Kressmann Taylor, Ainsi rêvent les femmes

Cinq por­traits de femmes à tra­vers cinq nou­velles au réa­lisme émou­vant, por­tées par une écri­ture très épurée

Après le très talen­tueux Inconnu à cette adresse, qui valut à son auteur une recon­nais­sance méri­tée, Ainsi rêvent les femmes est le qua­trième opus de Kress­mann Tay­lor publié post mor­tem (elle est décé­dée en 1997). L’ouvrage fait écho à Ainsi mentent les hommes, que les lec­teurs fran­çais purent décou­virr en 2004. L’auteur met en scène quatre femmes, toutes très dif­fé­rentes, et en dresse un por­trait émou­vant, juste et empreint d’un réa­lisme qui ne peut lais­ser indif­fé­rent. Toute règle ayant son excep­tion, le cin­quième et der­nier por­trait est celui d’un homme, aux prises avec… une femme. Cinq per­son­nages, cinq his­toires, cinq situa­tions que cha­cun — ou plu­tôt cha­cune - de nous a ren­con­trées ou pourra ren­con­trer un jour. Tel est le talent de Kress­mann Tay­lor : nous conter une his­toire, une fic­tion d’une manière si réa­liste qu’on ne peut s’empêcher de s’identifier aux per­son­nages. Des petites nou­velles indé­pen­dantes mais qui nous touchent tant elles sus­citent en nous des sen­ti­ments aigus - nos­tal­gie, pitié ou même pro­fond mépris.
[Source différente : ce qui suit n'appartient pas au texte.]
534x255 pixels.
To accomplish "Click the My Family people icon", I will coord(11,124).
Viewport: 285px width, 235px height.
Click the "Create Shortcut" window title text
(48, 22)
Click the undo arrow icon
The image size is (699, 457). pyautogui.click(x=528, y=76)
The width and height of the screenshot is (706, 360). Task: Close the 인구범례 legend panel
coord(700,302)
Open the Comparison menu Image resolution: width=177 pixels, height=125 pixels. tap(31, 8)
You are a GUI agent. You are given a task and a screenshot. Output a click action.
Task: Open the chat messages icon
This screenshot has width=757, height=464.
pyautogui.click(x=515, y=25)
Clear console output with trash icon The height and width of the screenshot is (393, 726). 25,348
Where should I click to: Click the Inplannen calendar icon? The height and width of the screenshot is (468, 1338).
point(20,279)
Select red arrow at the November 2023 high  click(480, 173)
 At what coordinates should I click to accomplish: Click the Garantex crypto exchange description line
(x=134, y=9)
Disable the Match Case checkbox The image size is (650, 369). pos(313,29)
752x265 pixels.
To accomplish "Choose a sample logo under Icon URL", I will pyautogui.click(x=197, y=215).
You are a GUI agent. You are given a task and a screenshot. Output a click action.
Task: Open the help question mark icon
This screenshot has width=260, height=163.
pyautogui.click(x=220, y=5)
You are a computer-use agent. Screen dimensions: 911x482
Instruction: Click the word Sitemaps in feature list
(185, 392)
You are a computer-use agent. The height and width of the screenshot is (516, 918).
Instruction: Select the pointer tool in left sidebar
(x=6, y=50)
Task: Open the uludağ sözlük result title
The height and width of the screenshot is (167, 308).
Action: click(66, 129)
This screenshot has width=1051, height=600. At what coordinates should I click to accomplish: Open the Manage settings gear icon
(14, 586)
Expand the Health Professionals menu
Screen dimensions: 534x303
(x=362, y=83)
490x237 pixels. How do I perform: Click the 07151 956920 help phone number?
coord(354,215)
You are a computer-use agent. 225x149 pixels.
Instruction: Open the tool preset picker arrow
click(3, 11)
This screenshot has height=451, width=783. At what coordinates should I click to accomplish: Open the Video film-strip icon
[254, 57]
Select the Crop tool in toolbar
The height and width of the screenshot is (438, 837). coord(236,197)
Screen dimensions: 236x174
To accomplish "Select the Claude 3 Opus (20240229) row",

Harriet, Anna, Ellie ou encore Madame, quatre femmes en deve­nir ou au cré­pus­cule de leur vie, confron­tées à des émo­tions diverses : la jalou­sie, la soli­tude et l’oubli, les pre­miers émois amou­reux ou l’inadaptation dans une société trop dif­fé­rente de celle où l’on a grandi… Qui n’a pas connu des sen­ti­ments de cet ordre une fois dans sa vie ? Qui n’a jamais eu l’impression d’évoluer dans un monde qui n’était pas le sien, qui ne s’est jamais senti seul au monde ou n’a dû effec­tuer un choix cru­cial qui allait orien­ter sa vie entière ? Et inutile d’évoquer la toute pre­mière fois. Celle qui nous a trans­porté dans un sen­ti­ment jusque-là inconnu, ignoré tant il était fort et éga­le­ment incom­pré­hen­sible ? Être amou­reuse pour la pre­mière fois. Sen­tir tout son corps trem­bler d’émotion et son « soi inté­rieur » fré­mir face à l’apparition d’un seul être, à la fois proche mais aussi si mys­té­rieux. Mais comme les femmes ne sont pas seule­ment actrices mais aussi spec­ta­trices, il était bien natu­rel de pla­cer l’une d’entre elles au cœur d’une his­toire d’hommes, dont elle res­sort pour­tant plus forte dans n’importe laquelle des quatre autres nou­velles. Rupe Git­tle, cin­quan­te­naire res­pecté dans sa petite ville de l’Orégon, se trouve le héros mal­gré lui de la der­nière his­toire que nous livre Kress­mann Tay­lor, celle d’un homme quel­conque, inca­pable de résis­ter au démon de minuit et que sa femme défen­dra face à tous, droite et digne envers et contre tous.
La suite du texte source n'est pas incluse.